Each session should take around 30 minutes, three times per week. Be sure to build in rest days between run days to allow your body to recover. Better, more thorough recovery will only aid in your process to becoming a better runner.
Also if your worried about missing the odd session you can always make up a session here and there on your own but its important you stick to the plan to maximise your success.
(LOADS OF QUESTIONS WE HAVE BEEN ASKED):
1) What is the C25K programme?
The C25K programme is designed specifically for beginners or people who have not been active for a while to gradually build up their running ability with the aim to run 5k or 30 minutes in just 9 weeks. The pace of the 9 week plan has been tried and tested by thousands of new runners, so you can trust that the programme works.
2) What are the benefits of paying £11 and doing the C25K programme with Washington Running Club?
The sessions will be taken by qualified run leaders who will provide you with professional support and guidance throughout the programme. Structure is important for motivation so we have allocated specific days of the week for the sessions to take place.
By joining a group you are surrounding yourself with like minded, enthusiastic people therefore you are more likely to run longer-term instead of depending solely on your own motivation. We are an extremely welcoming and friendly club and hopefully you will develop new friendships with people who share your passions for running and exercise.

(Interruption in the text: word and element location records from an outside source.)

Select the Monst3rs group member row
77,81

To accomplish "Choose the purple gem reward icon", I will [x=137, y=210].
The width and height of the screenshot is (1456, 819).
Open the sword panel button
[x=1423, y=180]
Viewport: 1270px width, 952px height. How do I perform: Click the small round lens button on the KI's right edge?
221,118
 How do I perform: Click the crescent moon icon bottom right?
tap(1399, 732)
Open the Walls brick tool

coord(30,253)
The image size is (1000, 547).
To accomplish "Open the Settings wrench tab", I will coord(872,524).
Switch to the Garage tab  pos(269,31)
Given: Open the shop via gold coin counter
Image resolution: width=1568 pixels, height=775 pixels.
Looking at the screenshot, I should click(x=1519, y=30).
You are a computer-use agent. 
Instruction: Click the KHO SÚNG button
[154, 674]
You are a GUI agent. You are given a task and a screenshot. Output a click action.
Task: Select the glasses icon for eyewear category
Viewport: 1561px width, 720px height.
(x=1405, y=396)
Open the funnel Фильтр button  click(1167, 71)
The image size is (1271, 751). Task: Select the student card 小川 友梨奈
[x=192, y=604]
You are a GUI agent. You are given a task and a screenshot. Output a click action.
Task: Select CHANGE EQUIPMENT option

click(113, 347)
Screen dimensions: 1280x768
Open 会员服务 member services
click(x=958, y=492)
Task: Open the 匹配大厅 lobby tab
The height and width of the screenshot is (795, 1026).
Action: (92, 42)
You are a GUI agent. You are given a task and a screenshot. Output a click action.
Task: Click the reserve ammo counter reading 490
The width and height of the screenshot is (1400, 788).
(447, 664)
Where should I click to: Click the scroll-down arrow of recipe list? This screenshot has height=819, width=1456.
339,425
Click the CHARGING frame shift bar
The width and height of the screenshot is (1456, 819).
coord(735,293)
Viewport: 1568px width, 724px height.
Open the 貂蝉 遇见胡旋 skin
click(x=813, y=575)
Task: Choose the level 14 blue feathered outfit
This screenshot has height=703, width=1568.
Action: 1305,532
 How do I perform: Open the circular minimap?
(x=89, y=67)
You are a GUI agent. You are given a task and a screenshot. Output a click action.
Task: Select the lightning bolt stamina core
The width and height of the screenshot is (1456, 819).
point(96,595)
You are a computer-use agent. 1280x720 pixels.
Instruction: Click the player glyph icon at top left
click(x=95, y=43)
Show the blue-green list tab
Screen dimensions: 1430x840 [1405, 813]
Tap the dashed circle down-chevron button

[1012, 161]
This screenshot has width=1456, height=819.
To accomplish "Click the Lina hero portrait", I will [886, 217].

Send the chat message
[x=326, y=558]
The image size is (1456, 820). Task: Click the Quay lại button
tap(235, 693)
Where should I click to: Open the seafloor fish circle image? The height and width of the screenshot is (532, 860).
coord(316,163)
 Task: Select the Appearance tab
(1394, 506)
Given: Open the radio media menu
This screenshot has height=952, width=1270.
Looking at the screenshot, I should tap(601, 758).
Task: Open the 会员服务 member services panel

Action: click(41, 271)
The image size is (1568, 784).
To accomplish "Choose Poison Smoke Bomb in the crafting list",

At the end of the programme if you would like to continue running with Washington Running Club on the main club nights you will be offered a discounted membership (additional £11 – Annual club membership is £22 so if you sign up after you have essentially received your C25K program free).
3) What should I wear when running?
All you need to get started with running is a good pair of running shoes. It is not a good idea to dig out those old gym shoes from the back of your cupboard and assume you can run in them. You need shoes that are designed for running, fit well and match your foot type and running style. It is best to go to a specialist running shop (Start Fitness in Newcastle/Durham is a good start) where they can provide advice and guidance on this.
If you start getting more serious about running you may want to invest in some technical running clothes.
Please speak to the Run Leaders at the sessions who can point you in the direction of specialist running shops in the local area.
4) Do I need to bring anything else with me to the sessions?
A BOTTLE OF WATER – ESPECIALLY IN HOT WEATHER.
ID, MONEY AND MOBILE PHONE – IN CASE OF EMERGENCIES.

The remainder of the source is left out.